The XM/Laroux.CF virus was first listed as "In The Wild" on The WildList in July 1999. At present there are incident reports originating in India, and USA.
XM/Laroux.IC is a virus for Excel worksheets. It contains the macros GTHMSNZ, auto_open and auto_close. XM/Laroux.IC infects new spreadsheets and spreadsheets upon open and close, however if the user does not save upon exit, the spreadsheet will remain uninfected.
This macro virus will install an infected document into the XLSTART folder. Any Excel document in the XLSTART folder is loaded whenever Excel starts. The name of the file in the XLSTART folder is GTHMSNZ.XLS.
If a file by the name of GTHMSNZ.XLS exists in the XLSTART directory, the virus will not try to infect that system. Thus, this can be used as an inoculation against this particular Laroux variant. However, as there are so many Laroux variants, each with its own named file, this is not a useful general technique. Thus, you should only use this technique against the Laroux variants you have already encountered (if you choose to use this technique).
XM/Laroux.IC changes the document properties, author to GTHOMSONZ, subject to GTHOMSONZ, title to GTHOMSONZ and keywords to GTHOMSONZ. These changes are not reversed during cleaning because VirusScan has no way of know what they were before they were modified. To change them back, open the document, then choose File, then Properties.
Documents infected on the 16th or 30th of the month require the password "GTHOMSONZ197168" to open, but only if the file C:\BOOTLOG.PRV exists. (BOOTLOG.PRV is a hidden file created during one phase of a typical Windows 95 installation. The installation process does not remove it automatically, so in many cases, the file will exist.) If prompted for this password, it is necessary to turn CAPS on, and to use the letter "O", not the number "0".

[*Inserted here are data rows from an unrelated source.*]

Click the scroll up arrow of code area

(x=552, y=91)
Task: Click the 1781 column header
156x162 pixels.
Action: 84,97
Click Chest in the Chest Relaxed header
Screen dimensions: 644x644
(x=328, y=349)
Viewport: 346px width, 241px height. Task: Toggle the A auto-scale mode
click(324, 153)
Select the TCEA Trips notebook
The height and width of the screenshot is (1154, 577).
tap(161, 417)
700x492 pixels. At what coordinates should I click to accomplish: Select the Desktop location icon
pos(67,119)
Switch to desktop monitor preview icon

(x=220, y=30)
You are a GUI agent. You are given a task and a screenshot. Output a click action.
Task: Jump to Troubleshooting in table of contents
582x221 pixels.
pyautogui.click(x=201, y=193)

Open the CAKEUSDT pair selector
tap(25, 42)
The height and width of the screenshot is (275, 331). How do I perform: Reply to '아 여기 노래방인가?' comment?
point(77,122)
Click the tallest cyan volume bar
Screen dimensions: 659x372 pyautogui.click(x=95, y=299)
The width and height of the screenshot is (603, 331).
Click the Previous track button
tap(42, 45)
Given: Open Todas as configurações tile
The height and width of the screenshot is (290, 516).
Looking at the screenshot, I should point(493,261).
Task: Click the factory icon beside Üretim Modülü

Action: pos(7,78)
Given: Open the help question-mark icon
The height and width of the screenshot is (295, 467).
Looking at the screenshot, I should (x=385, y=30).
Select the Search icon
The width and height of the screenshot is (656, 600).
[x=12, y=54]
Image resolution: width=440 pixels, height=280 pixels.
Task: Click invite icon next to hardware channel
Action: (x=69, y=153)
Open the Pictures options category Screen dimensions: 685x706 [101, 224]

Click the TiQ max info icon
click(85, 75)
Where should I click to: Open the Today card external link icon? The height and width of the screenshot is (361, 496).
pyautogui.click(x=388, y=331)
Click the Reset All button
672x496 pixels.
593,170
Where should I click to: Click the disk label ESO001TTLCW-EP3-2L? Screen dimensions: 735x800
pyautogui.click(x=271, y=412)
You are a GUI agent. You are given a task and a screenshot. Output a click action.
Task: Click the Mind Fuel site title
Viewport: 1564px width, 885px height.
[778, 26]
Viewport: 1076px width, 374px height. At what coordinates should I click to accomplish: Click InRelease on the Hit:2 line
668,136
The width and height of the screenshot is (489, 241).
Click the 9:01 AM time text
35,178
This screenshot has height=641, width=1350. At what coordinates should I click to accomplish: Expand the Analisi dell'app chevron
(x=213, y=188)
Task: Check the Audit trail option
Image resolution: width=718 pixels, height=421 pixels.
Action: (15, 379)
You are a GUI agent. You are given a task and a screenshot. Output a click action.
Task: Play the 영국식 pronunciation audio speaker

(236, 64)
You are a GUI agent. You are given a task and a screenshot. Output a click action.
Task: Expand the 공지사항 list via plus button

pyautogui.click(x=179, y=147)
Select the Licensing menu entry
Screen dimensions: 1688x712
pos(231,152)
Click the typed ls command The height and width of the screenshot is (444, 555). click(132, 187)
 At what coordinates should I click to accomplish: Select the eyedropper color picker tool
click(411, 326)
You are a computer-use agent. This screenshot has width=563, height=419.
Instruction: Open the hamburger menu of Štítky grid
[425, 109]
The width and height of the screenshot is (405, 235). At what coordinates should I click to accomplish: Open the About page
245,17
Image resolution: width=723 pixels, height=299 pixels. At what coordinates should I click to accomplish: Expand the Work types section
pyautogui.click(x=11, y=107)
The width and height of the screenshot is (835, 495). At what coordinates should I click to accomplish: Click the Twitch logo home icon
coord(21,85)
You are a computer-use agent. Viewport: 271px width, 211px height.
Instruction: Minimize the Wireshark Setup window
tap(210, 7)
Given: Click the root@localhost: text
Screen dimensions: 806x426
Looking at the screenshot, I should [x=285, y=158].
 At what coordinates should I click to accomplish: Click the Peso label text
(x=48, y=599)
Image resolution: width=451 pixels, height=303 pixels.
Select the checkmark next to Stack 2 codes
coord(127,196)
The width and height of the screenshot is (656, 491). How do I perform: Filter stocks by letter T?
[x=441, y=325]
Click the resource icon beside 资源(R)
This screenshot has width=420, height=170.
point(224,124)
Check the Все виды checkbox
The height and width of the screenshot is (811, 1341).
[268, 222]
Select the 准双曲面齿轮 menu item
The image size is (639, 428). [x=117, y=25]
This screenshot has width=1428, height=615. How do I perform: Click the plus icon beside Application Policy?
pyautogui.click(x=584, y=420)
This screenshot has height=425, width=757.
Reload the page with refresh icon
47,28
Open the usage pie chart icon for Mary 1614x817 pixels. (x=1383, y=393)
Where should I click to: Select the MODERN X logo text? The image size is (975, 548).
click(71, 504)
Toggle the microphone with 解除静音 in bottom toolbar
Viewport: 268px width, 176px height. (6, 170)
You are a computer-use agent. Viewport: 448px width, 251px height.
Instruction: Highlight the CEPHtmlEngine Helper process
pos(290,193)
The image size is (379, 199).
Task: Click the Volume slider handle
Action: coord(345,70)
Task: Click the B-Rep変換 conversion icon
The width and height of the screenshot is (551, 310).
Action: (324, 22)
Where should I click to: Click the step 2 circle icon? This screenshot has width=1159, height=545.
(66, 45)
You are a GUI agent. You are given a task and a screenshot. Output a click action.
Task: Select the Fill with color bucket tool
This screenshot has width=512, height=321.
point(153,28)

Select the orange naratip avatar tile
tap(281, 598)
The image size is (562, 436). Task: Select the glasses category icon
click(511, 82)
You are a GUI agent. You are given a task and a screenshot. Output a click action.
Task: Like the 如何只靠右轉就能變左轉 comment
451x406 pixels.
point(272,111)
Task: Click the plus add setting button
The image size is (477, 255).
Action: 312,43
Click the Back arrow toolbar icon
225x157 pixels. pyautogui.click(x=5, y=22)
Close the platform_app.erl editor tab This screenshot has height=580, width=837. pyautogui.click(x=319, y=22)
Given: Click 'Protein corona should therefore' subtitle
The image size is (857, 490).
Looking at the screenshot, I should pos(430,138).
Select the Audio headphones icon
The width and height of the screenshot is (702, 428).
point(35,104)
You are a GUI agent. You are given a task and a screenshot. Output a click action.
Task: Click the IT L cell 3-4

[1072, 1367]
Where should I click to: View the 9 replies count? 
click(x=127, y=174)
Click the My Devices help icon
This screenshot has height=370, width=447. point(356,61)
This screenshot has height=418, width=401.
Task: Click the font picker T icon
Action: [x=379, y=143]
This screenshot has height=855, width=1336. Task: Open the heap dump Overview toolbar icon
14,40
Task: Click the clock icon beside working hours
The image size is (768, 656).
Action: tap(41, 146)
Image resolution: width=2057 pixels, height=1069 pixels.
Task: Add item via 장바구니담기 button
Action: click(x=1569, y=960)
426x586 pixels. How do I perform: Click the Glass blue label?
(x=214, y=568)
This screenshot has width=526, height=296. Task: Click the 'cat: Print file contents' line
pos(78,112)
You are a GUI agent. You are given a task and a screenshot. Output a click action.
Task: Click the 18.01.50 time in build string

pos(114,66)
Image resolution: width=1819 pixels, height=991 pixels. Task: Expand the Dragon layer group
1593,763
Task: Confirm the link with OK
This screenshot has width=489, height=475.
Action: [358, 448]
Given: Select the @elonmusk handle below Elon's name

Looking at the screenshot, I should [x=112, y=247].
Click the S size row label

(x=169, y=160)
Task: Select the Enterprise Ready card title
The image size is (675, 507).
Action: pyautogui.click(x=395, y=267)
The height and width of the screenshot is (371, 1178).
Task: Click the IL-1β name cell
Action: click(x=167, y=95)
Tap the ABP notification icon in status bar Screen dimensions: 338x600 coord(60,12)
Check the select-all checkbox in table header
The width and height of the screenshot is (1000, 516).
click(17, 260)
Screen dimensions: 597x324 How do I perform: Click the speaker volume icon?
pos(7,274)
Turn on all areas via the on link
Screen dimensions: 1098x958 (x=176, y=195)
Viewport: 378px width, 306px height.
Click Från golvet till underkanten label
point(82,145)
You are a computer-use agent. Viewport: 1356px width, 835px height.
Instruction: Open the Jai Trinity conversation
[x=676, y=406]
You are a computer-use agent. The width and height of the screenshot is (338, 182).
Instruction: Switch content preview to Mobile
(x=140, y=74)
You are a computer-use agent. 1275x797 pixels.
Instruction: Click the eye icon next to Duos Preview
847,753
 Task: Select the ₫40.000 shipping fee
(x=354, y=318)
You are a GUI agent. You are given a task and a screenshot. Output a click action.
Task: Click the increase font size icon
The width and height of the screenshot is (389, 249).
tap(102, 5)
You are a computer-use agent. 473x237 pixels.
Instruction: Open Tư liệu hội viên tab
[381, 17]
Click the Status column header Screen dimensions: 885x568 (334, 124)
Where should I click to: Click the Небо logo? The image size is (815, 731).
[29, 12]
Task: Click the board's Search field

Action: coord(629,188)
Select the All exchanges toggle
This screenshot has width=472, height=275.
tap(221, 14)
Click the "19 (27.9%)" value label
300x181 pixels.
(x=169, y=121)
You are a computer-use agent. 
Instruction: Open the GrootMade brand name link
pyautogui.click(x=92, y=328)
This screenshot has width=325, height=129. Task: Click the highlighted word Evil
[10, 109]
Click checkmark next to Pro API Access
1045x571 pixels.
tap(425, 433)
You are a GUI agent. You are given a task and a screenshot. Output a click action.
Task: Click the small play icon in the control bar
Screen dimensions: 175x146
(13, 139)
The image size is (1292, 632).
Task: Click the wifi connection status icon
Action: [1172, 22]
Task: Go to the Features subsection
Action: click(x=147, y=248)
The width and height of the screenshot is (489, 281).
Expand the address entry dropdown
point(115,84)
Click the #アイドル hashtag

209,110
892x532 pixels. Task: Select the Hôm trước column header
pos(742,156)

If the day is 16th or 30th and the file C:\BOOTLOG.PRV does not exist, a different random password is generated based on the following method:
Password = Int((197 * Rnd) + 168)
Thereby generating a random number from 168 to 364, inclusive. In addition, because the author failed to randomize the seed value, the "random" number generated is likely to be the same on the same system each time - most likely being "306".